On 18 Mar 2008, at 12:46, Sudhakar wrote:
my question is about displaying a friendly message when someone directly types a url in the browser. example i have one file called form.php which processes the information entered in the form and lets say the next page is thankyou.php?firstname=david by seeing the url if someone types thankyou.php?firstname=smith in the address bar the browser will display smith. 1. so if a user enters a url in the browser directly to a specific page("thankyou.php") i would like to display a message like = "Direct access to this file is not allowed"
It is not possible to do this reliably. You can check the HTTP_REFERER variable in $_SERVER, but it's not guaranteed to exist and certainly not guaranteed to be accurate.
I'm guessing you want to protect access to some restricted resource, in which case you need to implement a server-side only check.
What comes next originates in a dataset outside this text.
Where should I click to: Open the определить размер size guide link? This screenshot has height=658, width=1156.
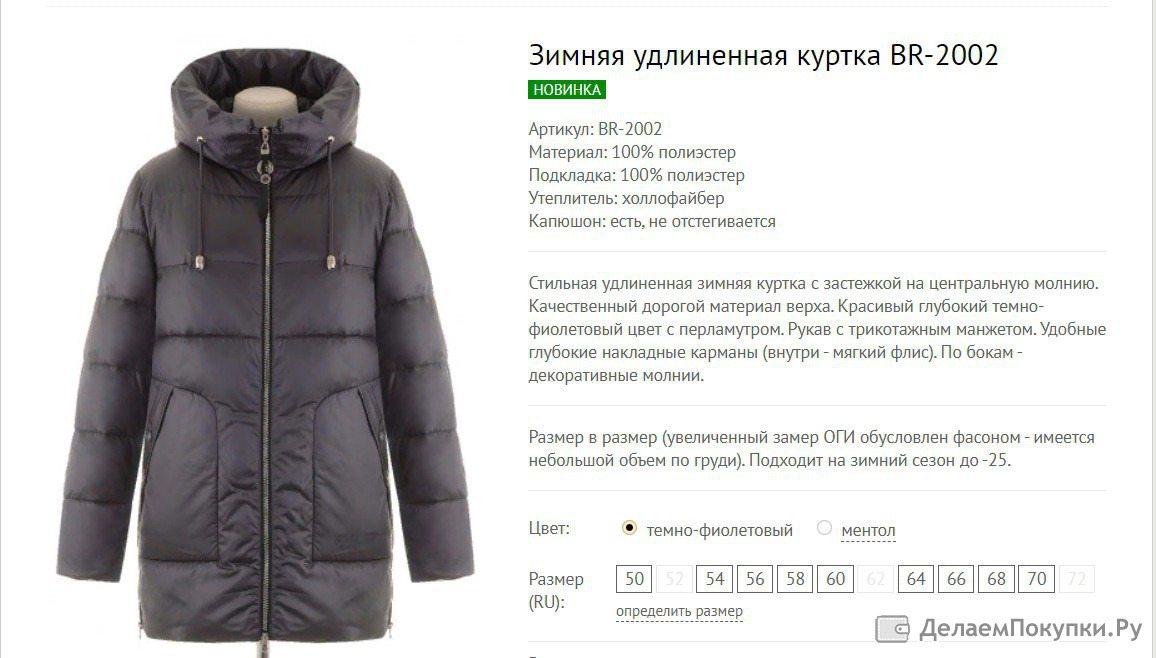pos(679,612)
The most common way to do this is to use sessions. If someone hits the page without a valid session you know they've not gone through the whole process.
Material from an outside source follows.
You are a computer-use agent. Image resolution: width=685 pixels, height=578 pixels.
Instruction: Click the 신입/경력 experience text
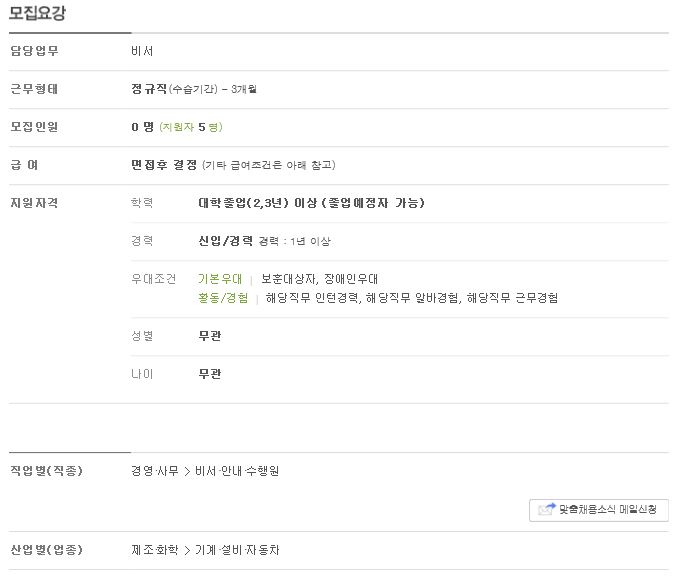coord(225,241)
2. with the above method assuming even if i type thankyou.php in the browser directly, though i own the file i will also get the message "Direct access to this file is not allowed". so i would not like to see this message, i guess for this i need to specify my IP address i suppose.
That would be one way to do it, but bear in mind that any way you put in to get around security is open to being exploited by other parties. Think carefully about whether you actually need to hit that URL directly all the time or just during development. If it's just during development it would be better to disable any security features you've implemented, just make sure you re-enable them before you put it live.